Data Driven Models…The Tide of Opportunity


“There is a tide in the affairs of men which, taken at the flood, leads on to fortune; Omitted, all the voyage of their life is bound in shallows and in miseries.”
William Shakespeare (Julius Caesar)

It’s hard to escape the chatter about “big data”. Evangelists talk of volume, velocity and variety of data across business verticals and the impact that big data will have on traditional analytics. Certainly, surfacing trends and identifying relationships and correlations in a multivariate, multivariant and multidimensional system provides food for thought. But does big data without business context provide any knowledge that enriches upstream decision-making?

The technique to bring context to analysis is to develop data-driven models (DDM). As part of a series, this article will examine the development and deployment of DDM in the oil and gas industry. In the next article, we shall discuss in more detail how data-driven models are changing the world. Oil and gas companies have much to learn from other industries. Not only are data-driven models making the workplace more efficient, they are enabling Generation Y to take innovation to another level.

Navigating murky waters
So the upstream O&G industry generates big data. Great! But running analytical workflows across these data to garner information requires engineers across all disciplines to step into a reality not dictated by ingrained postulates and axioms dressed as first principles. Mother Nature is fickle. No matter how hard theoretical physicists and geoscientists strive to explain the fundamentals that drive our observations, the actual always deviates from the plan. We must consider how our engineering principles relate to the complex systems and different environments of the global oil and gas reservoirs.

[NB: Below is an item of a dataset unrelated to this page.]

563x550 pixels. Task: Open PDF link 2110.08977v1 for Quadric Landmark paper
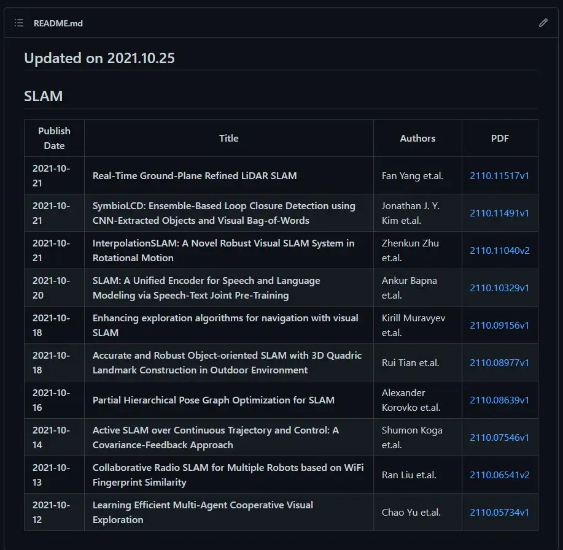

Engineers have nurtured a familiarity with the upstream environment to a degree that emboldens definitive strategies to recover hydrocarbons from some of the most complex reservoirs; and with an historical success that enables them to fill the gaps in their knowledge. But they cannot know the reservoir, the contextual wrapper. Thus it is impossible to determine cause and effect unless observed in a laboratory where an artificial environment controls the context. To attain that contextual understanding, we must apply data-driven models (DDM), marrying interpretation with the non-determinism of soft computing methodologies.

What is a DDM?
Let’s start with a definition of data-driven models. Computational intelligence has matured over the past decades, primarily in the area of machine learning. This has greatly enhanced the competences behind empirical modeling. The school of thought that embraces these new approaches is coined Data Driven Modeling (DDM). It is focused on analyzing the total data within a system. One of the central tenets in DDM is to surface connections between the system state variables (input and output) without definitive knowledge of the physical behavior of the system. This methodology advances the horizons beyond conventional empirical modeling to entertain contributions from super-imposed spheres of study. Thus we have evolved through history from a time when empirical models underpinned science to a few centuries ago when the scientific landscape was populated by purely theoretical bastions of thought.

Moving on from computational branches of science, we now stand at the crossroads of a data intensive exploratory analysis that is ideal for DDM. In the oil and gas industry, we are generating numerical simulations of a reservoir without fully appreciating the contextual wrapper that permeates in the subsurface and reflects the dynamic behavior of fluids in a porous medium. The principle of a DDM is that unquantified behaviors in neighboring systems can be observed in the data.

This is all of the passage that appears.